Shile Zhang Nov. 11, 2019, 2:44 a.m. UTC | #7
On 2019/11/8 17:25, Peter Zijlstra wrote:
> On Fri, Nov 08, 2019 at 10:21:36AM +0100, Peter Zijlstra wrote:
>> On Fri, Nov 08, 2019 at 09:42:55AM +0800, Shile Zhang wrote:
>>
>>>> Can sort{ex,orc}table() be ran concurrently? Do they want to be the same
>>>> (threaded) tool?
>>> I think it is possible to do those sort work concurrently, likes deferred
>>> memory init which is big boot time speed up.
>>> But I don't know if the exception table and ORC unwind tables can be
>>> deferred, due to those tables might be used in early boot time, for early
>>> exception handling and early debugging. I'm not familiar with that.

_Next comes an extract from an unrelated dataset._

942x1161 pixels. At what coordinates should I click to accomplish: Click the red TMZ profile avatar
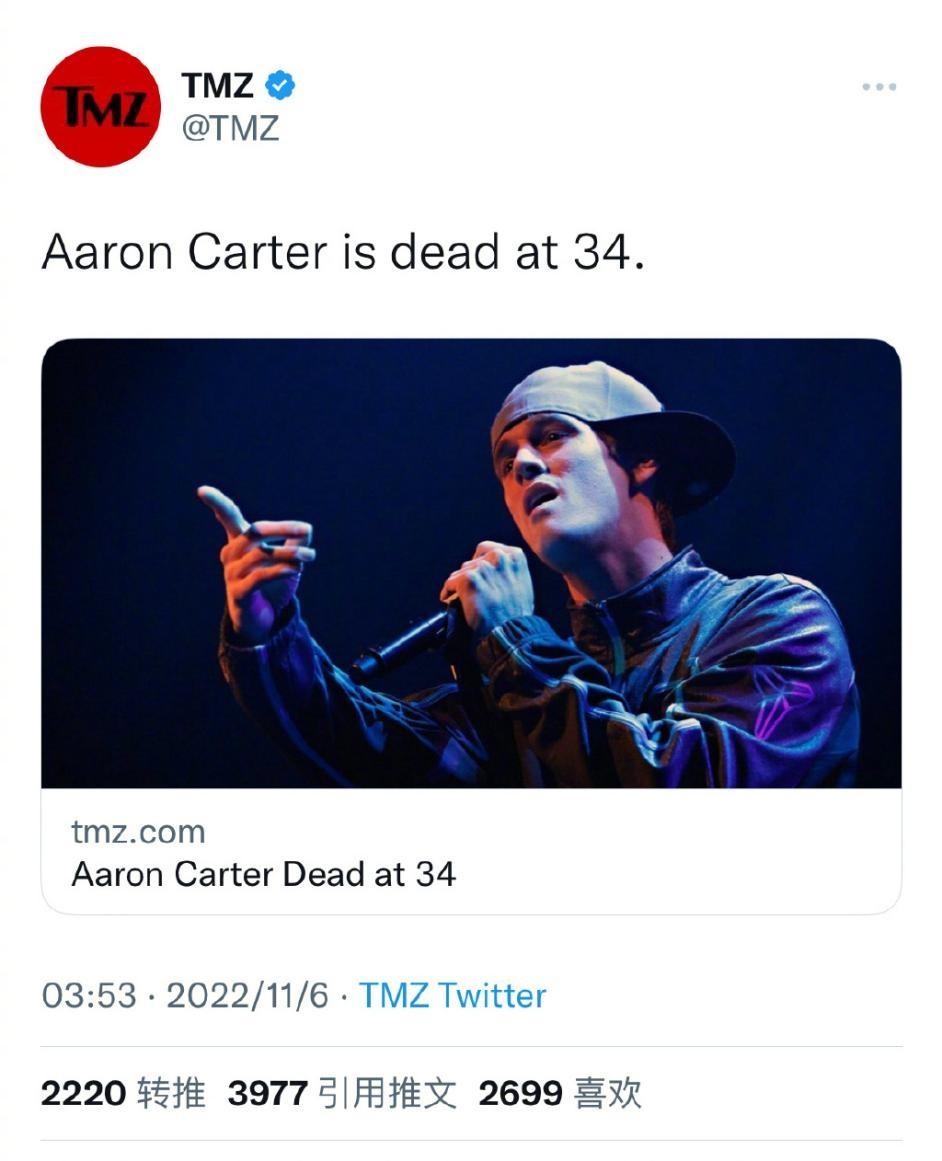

>> I meant at link time, run both sorts concurrently such that we only have
>> to wait for the longest, instead of the sum of them.
>>
>> They're not changing the same part of the ELF file, so it should be
>> possible to have one tool have multiple threads, each sorting a
>> different table.
>>
>> Aside from the .ex_table and ORC there's also .jump_table that wants
>> sorting (see jump_label_sort_entries()).
> Oh, and I'll be adding .static_call_sites soon, see:
>
>    https://lkml.kernel.org/r/20191007082708.013939311@infradead.org
>
> (I should repost that)
>
> That gives us 4 tables to sort which we can do concurrently in 4
> threads.

I got your point now.
I'll try to rework the sort tool to sort all tables concurrently in one 
tool with multiple-threads.
Thanks for your advice!

>> I agree that doing it at link time makes sense, I just hate to do all
>> this sorting in sequence and blowing up the link time. I don't build for
>> customers, I build for single use boot and linking _SUCKS_.